Connie’s Colander

Charming two-hander detailing a mother and daughter’s journey through cookery and dementia, from Human Story Theatre.
Local and National tour: 27 June - 24 July 2018

Human Story Theatre specialise in fun, watchable, dramatic and well written plays about public health issues. Previous successes include Dry about middle class alcoholism, and Fourth Dog which deals with breast cancert and screening.

Connie's Colander follows a mother and daughter, as they attempt to put together a cookery show, with daughter Emily presenting her mother's updated recipes. But with Connie's Alzheimer's unfolding, will the show survive?

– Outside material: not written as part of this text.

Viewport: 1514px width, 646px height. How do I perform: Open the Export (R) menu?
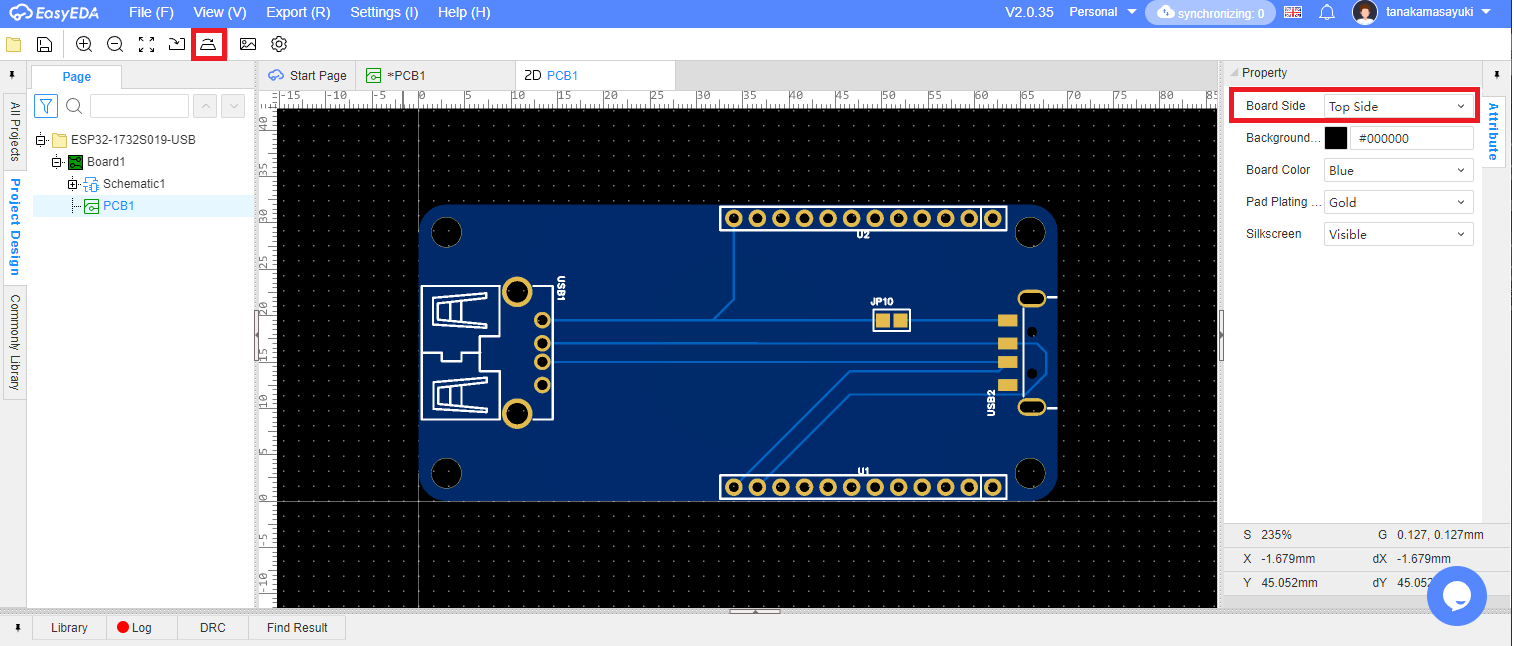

On this tour, directed by Emma Webb, Human Story Theatre are popping up in libraries all over the South of England, often with very low ticket prices, bringing their theatre into the heart of local communities. Each show will be followed by a Q&A with the actors and a Dementia expert.

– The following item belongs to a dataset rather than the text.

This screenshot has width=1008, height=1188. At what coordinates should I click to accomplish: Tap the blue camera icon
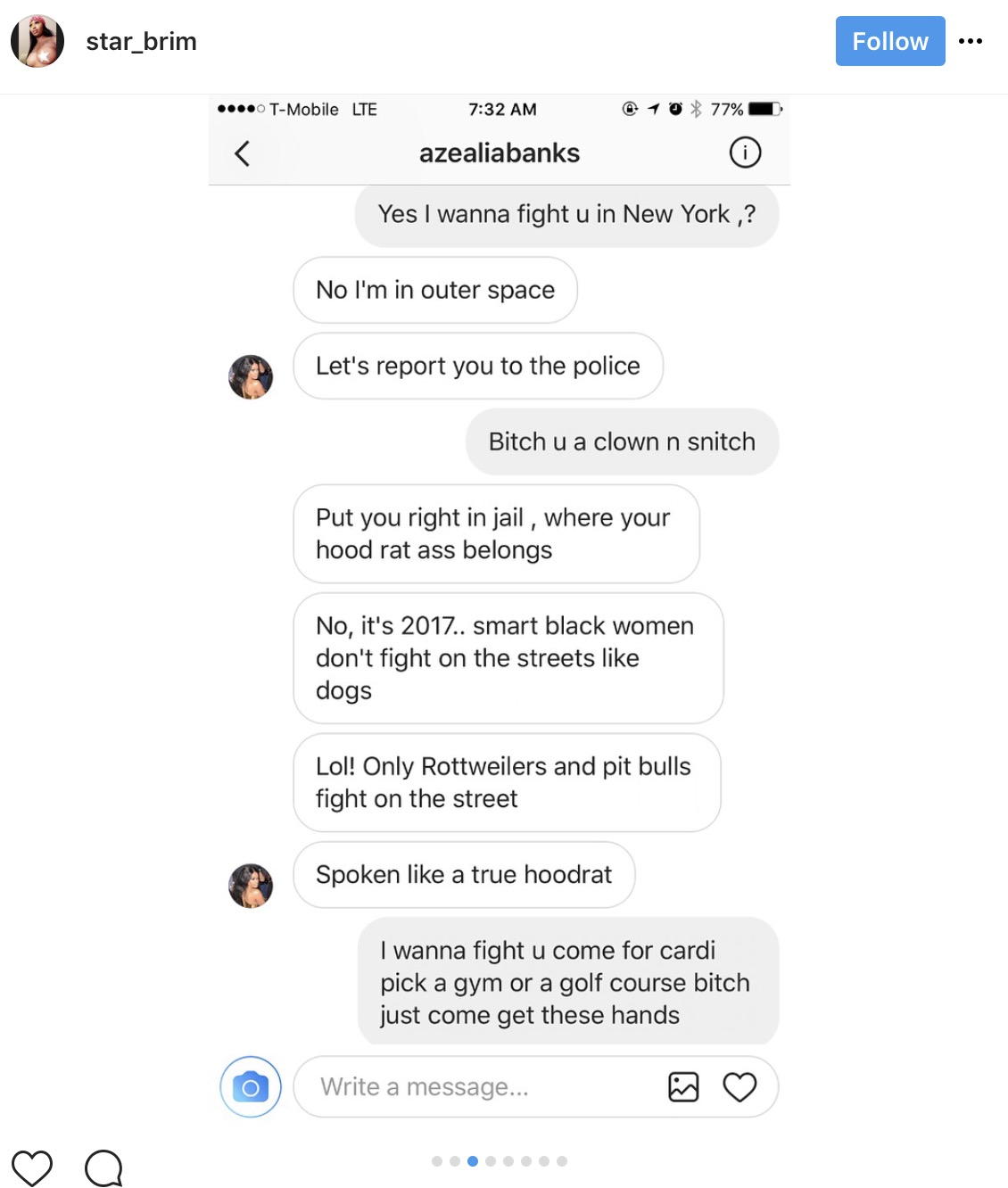pyautogui.click(x=251, y=1086)
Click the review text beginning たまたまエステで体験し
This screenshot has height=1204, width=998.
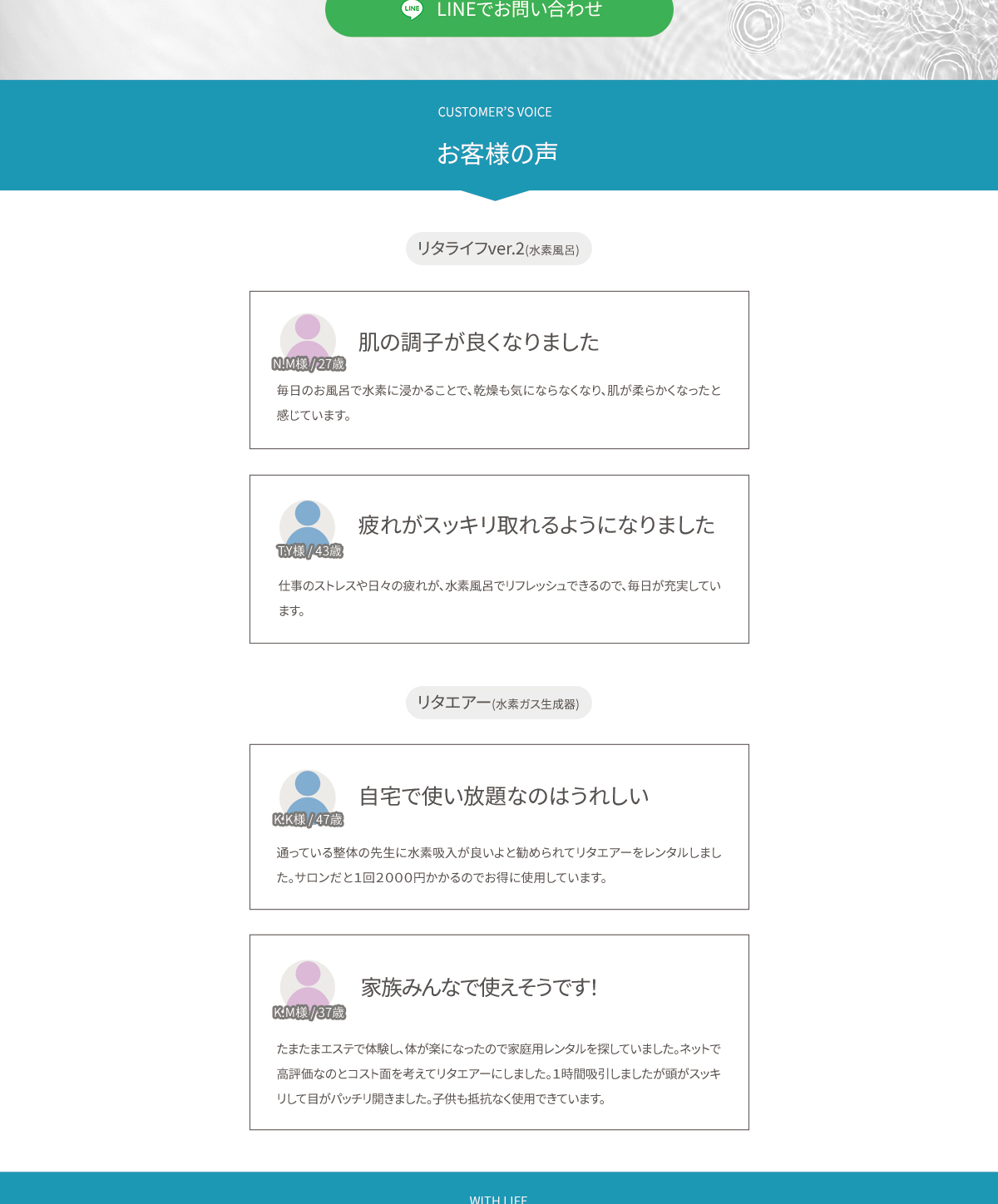[499, 1073]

Our review, below, is of an earlier incarnation of the show, under the auspices of SatMatCo, and performed as part of The Oxford Fringe.

Oxford Fringe presents us with another opportunity to see this talented local company at the Old Fire Station on three consecutive Saturdays. The Sat.Mat Co (SMC) that gave us Collider last year are back again with this short dramatic jewel. It pulls no punches - exploring mother-daughter relationships that are affected by Alzheimers.

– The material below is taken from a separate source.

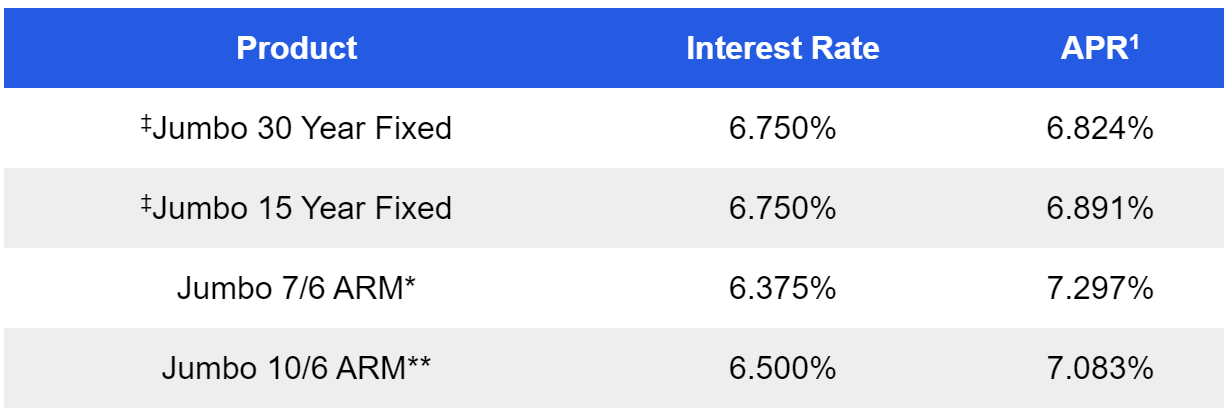This screenshot has width=1232, height=414.
Task: Click the Product column header
Action: [x=297, y=48]
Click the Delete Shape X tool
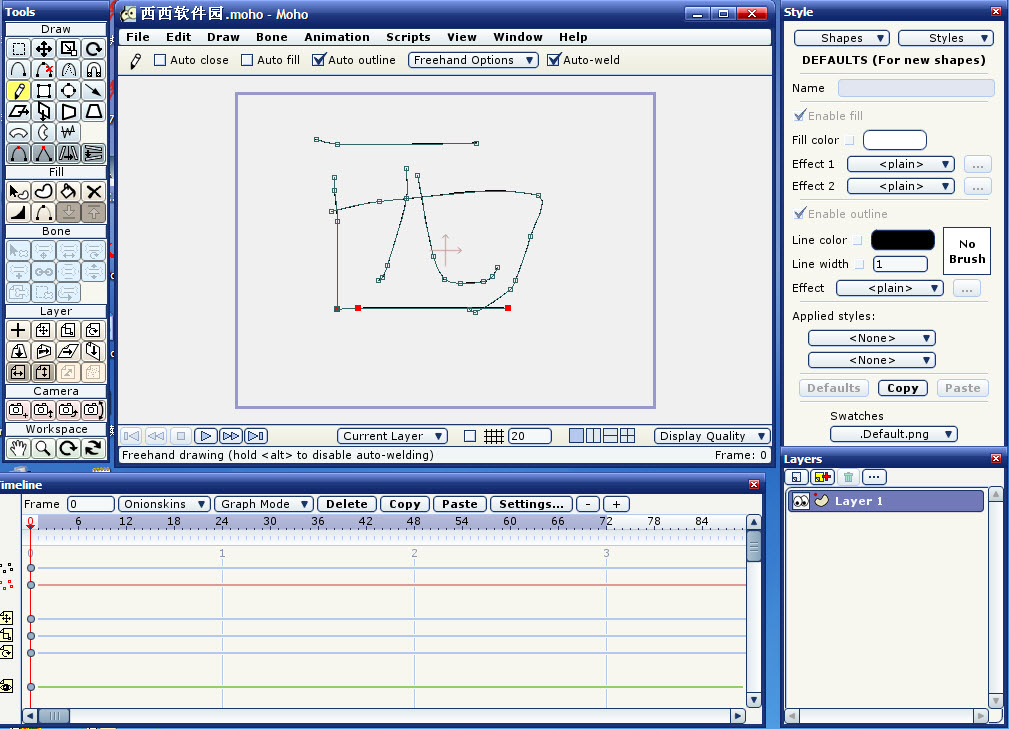 click(94, 192)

The no-frills presentation calls for astute writing, sensitive acting and disciplined direction. SMC have all of those in abundance. The acting is a tour de force by Amy Enticknap, as daughter, and Gaye Poole (also the writer) as her mother. The precise, detailed direction is safely in the hands of Katie Read, who gets every nuance out of her actors throughout a thought-provoking and tense hour of drama.

The actors slip seamlessly from one chapter of their lives to another; from the sublimely happy to their deepest unhappiness. It should be nearly impossible in an hour-long live performance, but this team makes it look natural. The atmosphere of the play is minute-to-minute expectancy. We find ourselves involved with the lives from several separate perspectives; which family has not been touched by this terrible affliction? Yet, despite the subject material, the play is alive with good humour (and even a few belly laughs!)

This is fine drama from a fine team, though the SMC have a risky ticket strategy in these financially difficult times - charging nothing for the tickets! Instead they ask for donations. Most of the donor envelopes I saw appeared to contain paper. I hope so because this group is well worth seeing and they deserve to be kept going for a lot longer yet! Oxford folk will soon love to spend their lunch hours in a theatre if they get the response they merit.